Insights·2026-06-23

Is AI Scissors That Cut Headcount, or Armor That Makes People Stronger?

The question I hear most in corporate training is, 'So adopting AI means cutting people, right?' I see it the exact opposite way: AI is not scissors that reduce headcount but armor that makes the same people stronger, and an organization that arms 400 people beats one that cuts down to 100. Cutting ends with a one-time saving, while arming compounds.

Scissors or Armor — the Most Common Misconception

Whenever I stand in front of a corporate training room, the first question is almost always the same: 'Bringing in AI means you'll cut people in the end, right?' I see it the exact opposite way. AI is not scissors that cut headcount away — it is armor that makes the same people stronger. So the question I ask changes too: not how many people to keep, but how strongly we can arm the people already here.

Why 400 Armed People Beat 100 Who Are Left

Let me put it in numbers. Pit an organization that has armed 400 people with AI against one that handles the same work with 100 after cutting, and I bet on the former. Cutting is subtraction that ends with a single cost saving. Arming, by contrast, compounds. Each of those 400 armed people does more work, faster, at higher quality, and reinvests the time they win back into new attempts.

The organization that cut once stops at that point, while the armed organization widens the gap as time goes on. That is why the side that wins in the end is not the one that saved on labor cost, but the one that made its people stronger. This is why I recommend arming, not cutting.

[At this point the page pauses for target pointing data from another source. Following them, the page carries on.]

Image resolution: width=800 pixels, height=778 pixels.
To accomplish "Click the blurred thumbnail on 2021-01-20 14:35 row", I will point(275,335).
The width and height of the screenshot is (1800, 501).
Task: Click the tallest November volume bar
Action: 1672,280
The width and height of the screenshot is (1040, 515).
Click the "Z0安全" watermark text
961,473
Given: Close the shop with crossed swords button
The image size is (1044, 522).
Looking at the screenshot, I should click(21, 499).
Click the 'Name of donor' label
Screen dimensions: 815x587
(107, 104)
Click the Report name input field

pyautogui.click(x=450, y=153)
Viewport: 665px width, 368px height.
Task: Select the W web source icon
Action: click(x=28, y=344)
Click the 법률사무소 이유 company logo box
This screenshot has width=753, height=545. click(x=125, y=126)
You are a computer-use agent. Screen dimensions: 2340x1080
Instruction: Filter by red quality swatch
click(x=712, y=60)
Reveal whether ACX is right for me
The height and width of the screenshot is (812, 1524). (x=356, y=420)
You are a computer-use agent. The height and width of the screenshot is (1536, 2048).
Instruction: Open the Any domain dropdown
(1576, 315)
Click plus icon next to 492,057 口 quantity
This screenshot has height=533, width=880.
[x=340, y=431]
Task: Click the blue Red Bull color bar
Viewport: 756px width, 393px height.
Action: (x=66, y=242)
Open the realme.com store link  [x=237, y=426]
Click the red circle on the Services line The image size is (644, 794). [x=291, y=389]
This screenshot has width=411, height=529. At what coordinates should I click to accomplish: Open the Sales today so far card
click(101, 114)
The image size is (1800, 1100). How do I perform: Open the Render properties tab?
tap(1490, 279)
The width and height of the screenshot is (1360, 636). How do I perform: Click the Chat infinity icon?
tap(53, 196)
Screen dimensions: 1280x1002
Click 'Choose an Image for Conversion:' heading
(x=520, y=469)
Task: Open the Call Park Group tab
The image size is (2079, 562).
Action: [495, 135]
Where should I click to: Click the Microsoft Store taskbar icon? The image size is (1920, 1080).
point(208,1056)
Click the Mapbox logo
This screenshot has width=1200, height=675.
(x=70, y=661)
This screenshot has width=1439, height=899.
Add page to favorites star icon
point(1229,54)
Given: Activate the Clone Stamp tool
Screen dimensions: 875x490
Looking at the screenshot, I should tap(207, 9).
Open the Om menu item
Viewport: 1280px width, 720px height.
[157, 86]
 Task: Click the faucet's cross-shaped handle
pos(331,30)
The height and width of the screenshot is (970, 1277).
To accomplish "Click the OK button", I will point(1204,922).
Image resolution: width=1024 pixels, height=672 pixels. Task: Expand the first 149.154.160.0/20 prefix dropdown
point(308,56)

Why My Consulting Doesn't End at Delivering a System

Because of this view, my AX consulting doesn't end by building a system and handing it over. I run Vibe Coding training alongside it, so employees can carry the work forward on their own — sitting in the same seats, looking at the same screen. Leaving only a tool behind, versus leaving behind people who can fix and extend that tool themselves, turns into completely different outcomes a few months later.

And what has to be shaped before any tool is mindset: whether you see AI as a threat to your job, or as a weapon in your own hand. Once that shifts, the same tool produces a different result. Being armed begins not the moment software is installed, but the moment a person accepts AI as their own weapon.